• _YOUR OBJECTIVE_
Show only those lines of the entries where the string "blue" is found.

• _RECORDS SHOWN_
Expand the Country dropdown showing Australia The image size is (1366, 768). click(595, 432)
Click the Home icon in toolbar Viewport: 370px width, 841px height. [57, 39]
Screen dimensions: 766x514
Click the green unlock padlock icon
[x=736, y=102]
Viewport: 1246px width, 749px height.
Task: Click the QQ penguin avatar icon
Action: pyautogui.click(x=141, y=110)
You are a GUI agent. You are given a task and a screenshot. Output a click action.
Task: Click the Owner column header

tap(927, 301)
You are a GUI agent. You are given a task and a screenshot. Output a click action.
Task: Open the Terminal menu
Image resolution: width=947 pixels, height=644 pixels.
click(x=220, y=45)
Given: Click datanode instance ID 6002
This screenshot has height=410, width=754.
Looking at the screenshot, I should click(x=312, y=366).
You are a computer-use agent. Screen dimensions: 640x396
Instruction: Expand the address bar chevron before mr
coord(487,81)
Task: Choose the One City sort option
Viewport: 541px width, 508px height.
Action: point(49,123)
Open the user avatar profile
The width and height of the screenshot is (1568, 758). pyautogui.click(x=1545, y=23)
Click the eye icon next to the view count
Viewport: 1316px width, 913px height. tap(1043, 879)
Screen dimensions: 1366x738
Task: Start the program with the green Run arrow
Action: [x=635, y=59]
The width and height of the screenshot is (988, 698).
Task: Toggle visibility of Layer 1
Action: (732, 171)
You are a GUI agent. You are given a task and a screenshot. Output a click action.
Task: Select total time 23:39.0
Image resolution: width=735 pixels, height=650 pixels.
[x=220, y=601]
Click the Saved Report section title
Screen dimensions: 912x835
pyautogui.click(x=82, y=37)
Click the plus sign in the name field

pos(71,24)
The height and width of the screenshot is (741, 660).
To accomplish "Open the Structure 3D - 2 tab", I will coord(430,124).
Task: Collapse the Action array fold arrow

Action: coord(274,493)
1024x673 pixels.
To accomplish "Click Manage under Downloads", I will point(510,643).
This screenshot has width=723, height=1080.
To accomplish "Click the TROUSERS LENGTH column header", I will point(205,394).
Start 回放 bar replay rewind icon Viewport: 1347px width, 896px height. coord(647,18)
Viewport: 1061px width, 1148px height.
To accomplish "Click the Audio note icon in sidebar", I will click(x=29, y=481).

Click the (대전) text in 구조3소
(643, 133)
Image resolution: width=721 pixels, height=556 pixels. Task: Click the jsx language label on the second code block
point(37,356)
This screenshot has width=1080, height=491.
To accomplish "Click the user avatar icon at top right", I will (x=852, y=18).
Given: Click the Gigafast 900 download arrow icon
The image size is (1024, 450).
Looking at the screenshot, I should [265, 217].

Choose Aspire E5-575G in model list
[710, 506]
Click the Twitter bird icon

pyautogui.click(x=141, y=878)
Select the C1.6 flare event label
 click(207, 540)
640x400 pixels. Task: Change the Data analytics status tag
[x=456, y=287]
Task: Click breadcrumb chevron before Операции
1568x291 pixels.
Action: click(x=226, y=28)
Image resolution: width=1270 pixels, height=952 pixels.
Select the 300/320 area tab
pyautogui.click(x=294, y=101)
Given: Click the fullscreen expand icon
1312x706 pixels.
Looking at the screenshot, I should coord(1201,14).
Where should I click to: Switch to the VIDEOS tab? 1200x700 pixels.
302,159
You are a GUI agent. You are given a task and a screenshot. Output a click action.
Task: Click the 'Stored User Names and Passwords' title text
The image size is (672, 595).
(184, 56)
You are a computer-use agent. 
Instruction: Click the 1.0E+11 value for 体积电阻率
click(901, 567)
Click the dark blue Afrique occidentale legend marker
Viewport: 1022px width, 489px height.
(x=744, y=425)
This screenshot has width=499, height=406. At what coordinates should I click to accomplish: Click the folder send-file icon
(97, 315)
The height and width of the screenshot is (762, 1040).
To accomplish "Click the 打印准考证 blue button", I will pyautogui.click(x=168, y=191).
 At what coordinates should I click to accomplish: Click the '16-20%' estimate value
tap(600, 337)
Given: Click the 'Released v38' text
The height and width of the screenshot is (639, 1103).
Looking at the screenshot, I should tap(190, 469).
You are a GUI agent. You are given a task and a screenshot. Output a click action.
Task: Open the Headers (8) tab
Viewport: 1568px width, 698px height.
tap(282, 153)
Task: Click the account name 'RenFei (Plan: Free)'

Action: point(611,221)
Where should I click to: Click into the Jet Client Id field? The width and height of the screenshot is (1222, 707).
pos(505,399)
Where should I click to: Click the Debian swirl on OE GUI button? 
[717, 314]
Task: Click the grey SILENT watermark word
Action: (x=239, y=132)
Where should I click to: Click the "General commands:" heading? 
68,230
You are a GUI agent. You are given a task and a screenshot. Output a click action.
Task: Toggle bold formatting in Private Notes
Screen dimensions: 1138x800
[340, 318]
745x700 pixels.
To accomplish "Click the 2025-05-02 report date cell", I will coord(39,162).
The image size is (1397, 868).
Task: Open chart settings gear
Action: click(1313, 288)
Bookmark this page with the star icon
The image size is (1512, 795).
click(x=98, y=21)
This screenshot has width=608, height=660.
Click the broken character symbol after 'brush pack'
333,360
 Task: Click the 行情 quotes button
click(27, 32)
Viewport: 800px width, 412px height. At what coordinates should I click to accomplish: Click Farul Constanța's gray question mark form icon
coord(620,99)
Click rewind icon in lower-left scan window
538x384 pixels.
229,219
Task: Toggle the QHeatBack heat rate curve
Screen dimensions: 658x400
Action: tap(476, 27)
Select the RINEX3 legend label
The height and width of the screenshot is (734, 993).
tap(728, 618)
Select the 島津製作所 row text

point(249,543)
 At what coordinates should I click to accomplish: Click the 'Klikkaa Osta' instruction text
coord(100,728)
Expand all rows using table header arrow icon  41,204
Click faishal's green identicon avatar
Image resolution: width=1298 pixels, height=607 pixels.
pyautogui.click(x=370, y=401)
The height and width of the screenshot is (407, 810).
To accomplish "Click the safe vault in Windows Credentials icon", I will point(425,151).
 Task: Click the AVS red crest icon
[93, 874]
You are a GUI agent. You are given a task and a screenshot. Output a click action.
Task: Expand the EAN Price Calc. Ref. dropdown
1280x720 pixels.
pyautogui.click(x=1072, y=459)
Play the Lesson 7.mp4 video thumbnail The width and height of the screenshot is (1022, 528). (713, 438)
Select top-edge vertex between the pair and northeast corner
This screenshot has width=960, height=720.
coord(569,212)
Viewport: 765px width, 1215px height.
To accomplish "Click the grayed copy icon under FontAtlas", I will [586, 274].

• _YOUR RESPONSE_
Click the dark blue Afrique occidentale legend marker
To accomplish "Click the 打印准考证 blue button", I will pyautogui.click(x=168, y=191).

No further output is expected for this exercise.